- **The task**:
Reproduce verbatim every line of the data from the line containing "Given: Launch Chrome from the shelf" through the final line, including both. Omit the pictures.

- **Data shown**:
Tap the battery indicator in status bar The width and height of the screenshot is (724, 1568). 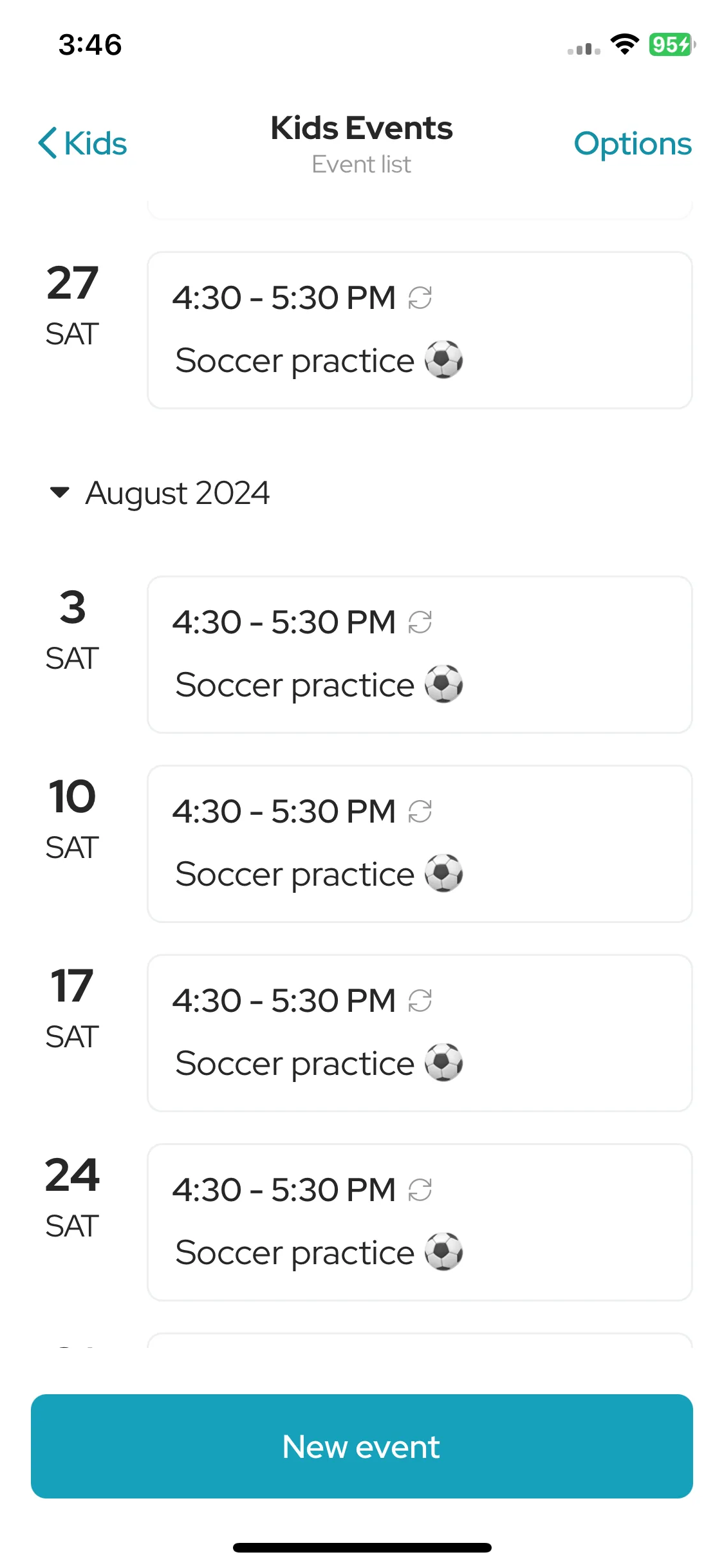point(672,44)
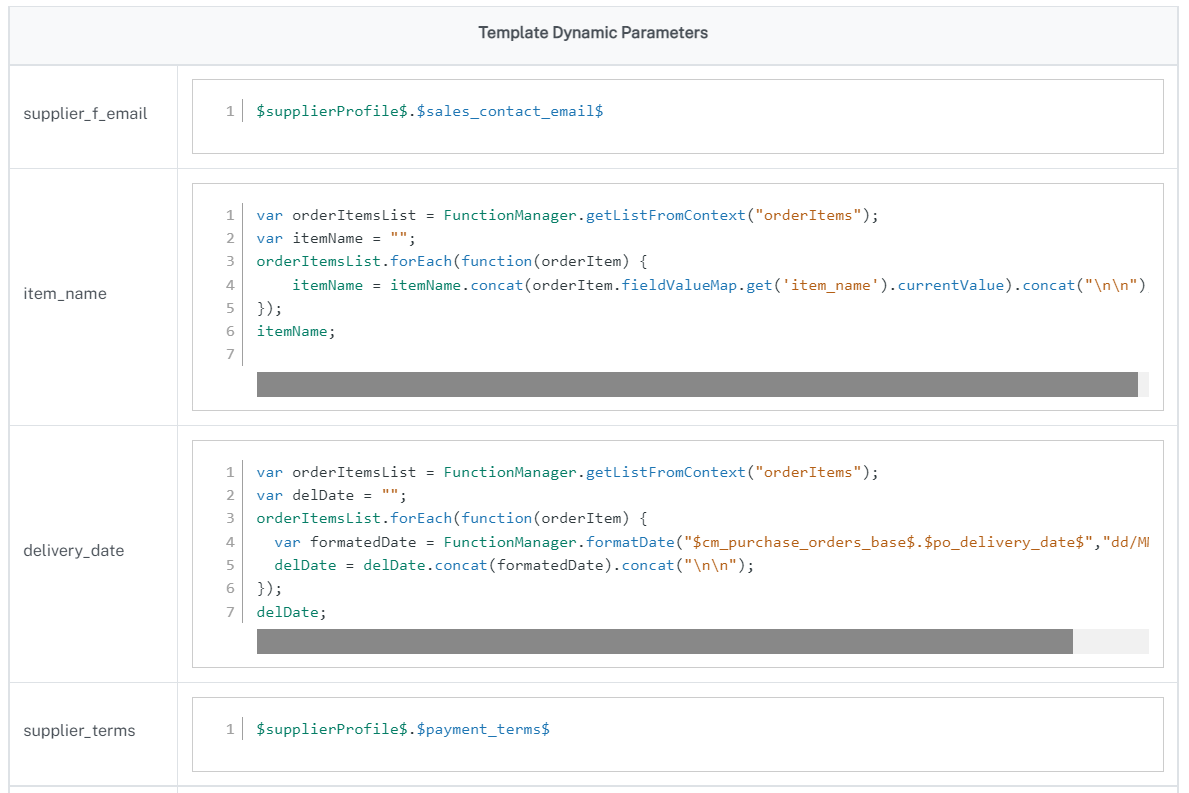Click the $sales_contact_email$ token
Screen dimensions: 1189x793
[510, 112]
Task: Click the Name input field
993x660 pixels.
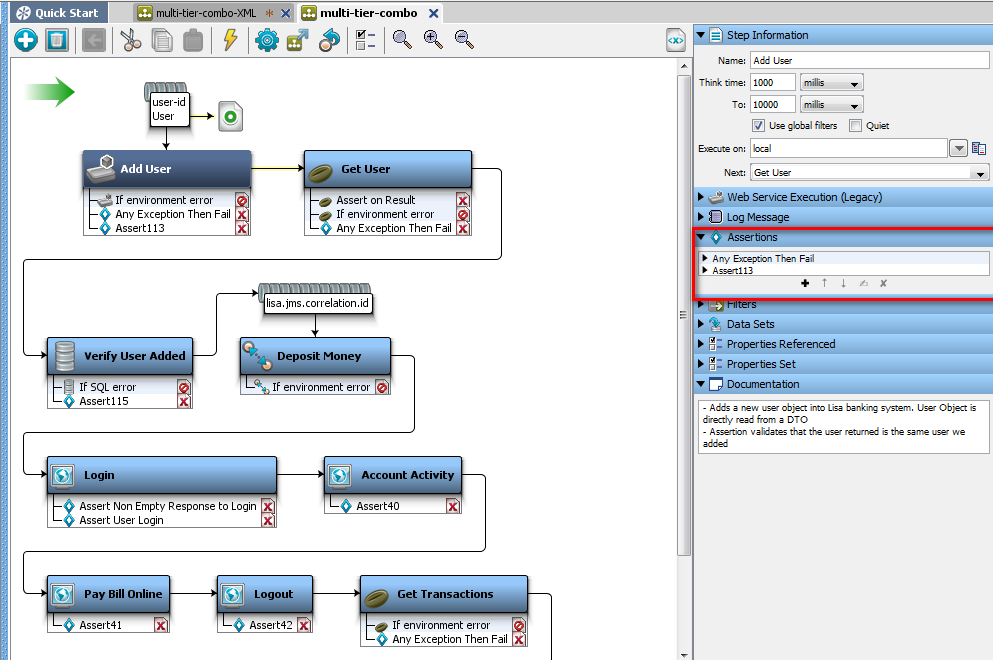Action: (x=868, y=60)
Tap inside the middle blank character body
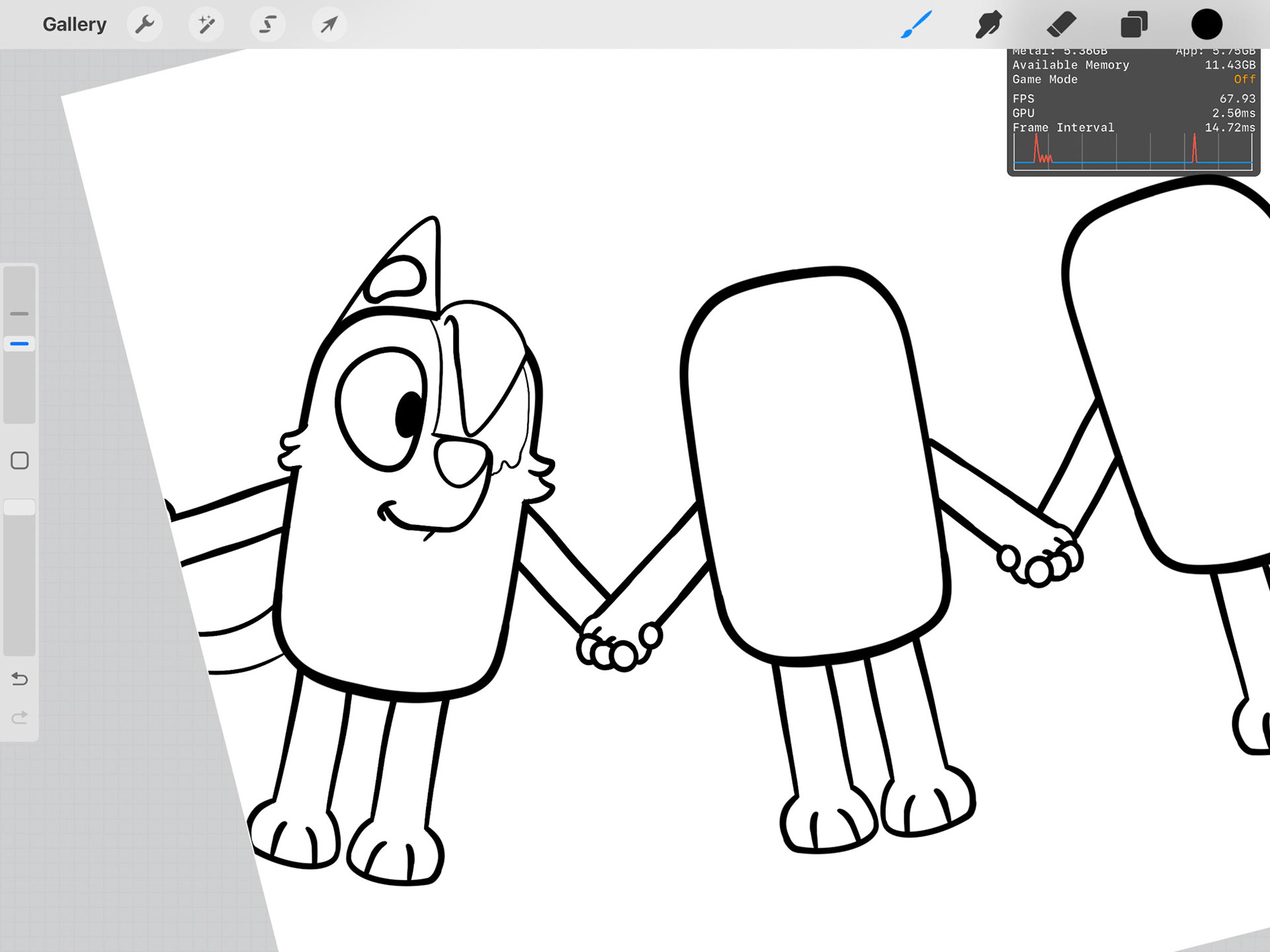Viewport: 1270px width, 952px height. pyautogui.click(x=814, y=463)
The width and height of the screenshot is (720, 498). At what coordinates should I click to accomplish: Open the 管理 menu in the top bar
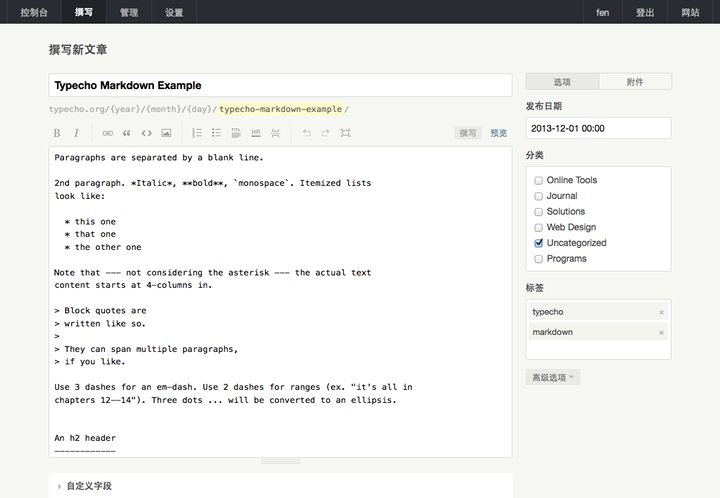tap(129, 12)
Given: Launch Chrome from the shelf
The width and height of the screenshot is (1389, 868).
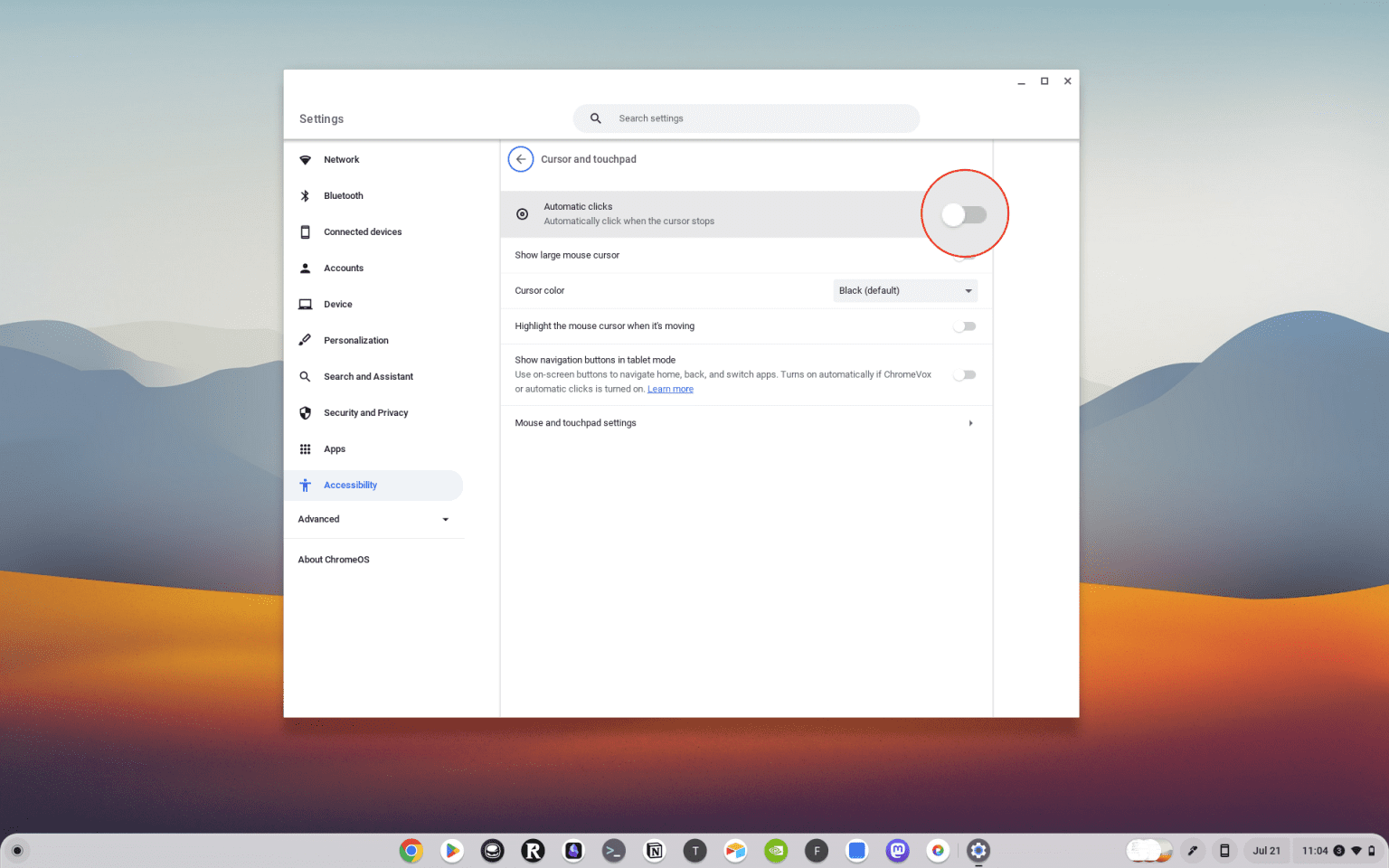Looking at the screenshot, I should [411, 851].
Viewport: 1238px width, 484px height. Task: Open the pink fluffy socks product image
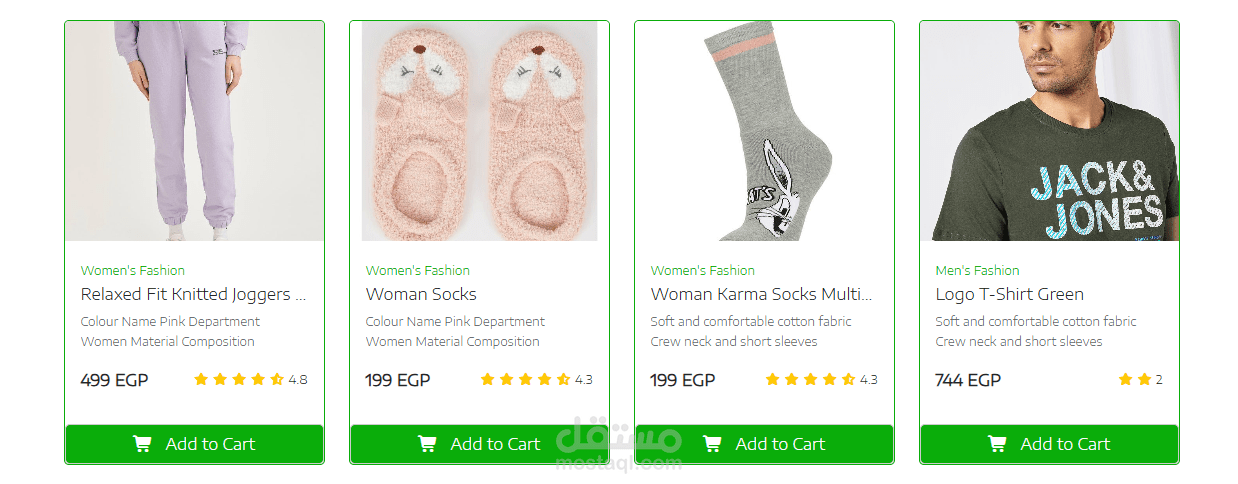pyautogui.click(x=479, y=131)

- **Solution to this exercise**:
Given: Launch Chrome from the shelf
The width and height of the screenshot is (1389, 868).
Looking at the screenshot, I should [411, 851].
Viewport: 1238px width, 484px height. Task: Open the pink fluffy socks product image
pyautogui.click(x=479, y=131)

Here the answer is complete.